Each protocol has at least the default states.

Request (to_server) side:

  • request_started

  • request_complete

Response (to_client) side:

  • response_started

  • response_complete

24.1.2.3.2. http

For the HTTP protocol there are a number of states to hook into. These apply to HTTP 0.9, 1.0 and 1.1. HTTP/2 uses its own state machine.

Available states:

Request (to_server) side:

  • request_started

  • request_line

  • request_headers

  • request_body

  • request_trailer

  • request_complete

Response (to_client) side:

  • response_started

  • response_line

  • response_headers

  • response_body

  • response_trailer

  • response_complete

24.1.2.3.3. tls

Available states:

Request (to_server) side:

  • client_in_progress

  • client_hello_done

  • client_cert_done

  • client_handshake_done

  • client_finished

Response (to_client) side:

  • server_in_progress

  • server_hello

  • server_cert_done

  • server_hello_done

  • server_handshake_done

  • server_finished

24.1.2.3.4. ssh

Available states are listed in Hooks.

24.1.2.4. Firewall pipeline

The firewall pipeline works in the detection engine, and is invoked after packet decoding, flow update, stream tracking and reassembly and app-layer parsing are all done in the context of a single packet.

For each packet rules in the first firewall hook packet:filter are then evaluated. Assuming the verdict of this hook is accept:hook, the next hook is evaluated: packet:td (packet threat detection). In this hook the IDS/IPS rules are evaluated.
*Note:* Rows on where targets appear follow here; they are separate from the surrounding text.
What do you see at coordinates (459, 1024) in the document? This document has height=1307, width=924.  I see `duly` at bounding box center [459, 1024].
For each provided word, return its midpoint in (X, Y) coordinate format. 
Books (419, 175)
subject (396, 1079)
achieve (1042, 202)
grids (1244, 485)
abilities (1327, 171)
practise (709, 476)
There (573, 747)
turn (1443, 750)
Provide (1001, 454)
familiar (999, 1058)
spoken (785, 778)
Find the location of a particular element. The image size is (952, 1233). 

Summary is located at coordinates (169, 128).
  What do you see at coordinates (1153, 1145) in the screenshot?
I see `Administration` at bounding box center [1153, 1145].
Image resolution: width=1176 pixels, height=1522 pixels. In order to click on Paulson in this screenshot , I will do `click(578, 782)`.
Rule actions here are not immediate, as they can still be modified by alert postprocessing like rate_filter, thresholding, etc.

The default drop for the packet:filter table is drop:packet. Thus the drop is only applied to the current packet.

If the packet has been marked internally as a packet with an application layer update, then the next table is app:*:*.

In app:*:* the per application layer states are all evaluated at least once. At each of these states an accept:hook is required to progress to the next state. When all available states have been accepted, the pipeline moves to the final table app:td (application layer threat detection). A drop in the app_filter table is immediate, however and accept is conditional on the verdict of the app:td table.

The default drop in one of the app:*:* tables is a drop:flow. This means that the current packet as well as all future packets from that flow are dropped.

In app:td the IDS/IPS rules for the application layer are evaluated. drop actions in this table are queued in the alert queue.

When all tables have been evaluated, the alert finalize process orders threat detection alerts by action-order logic. It can then apply a drop or default to accept-ing.

../_images/fw-pipeline.png

24.1.2.5. Pass rules with Firewall mode

In IDS/IPS mode, a pass rule with app-layer matches will bypass the detection engine for the rest of the flow. In firewall mode, this bypass no longer happens in the same way, as pass rules do not affect firewall rules. So the detection engine is still invoked on packets of such a flow, but the packet_td and app_td tables are skipped.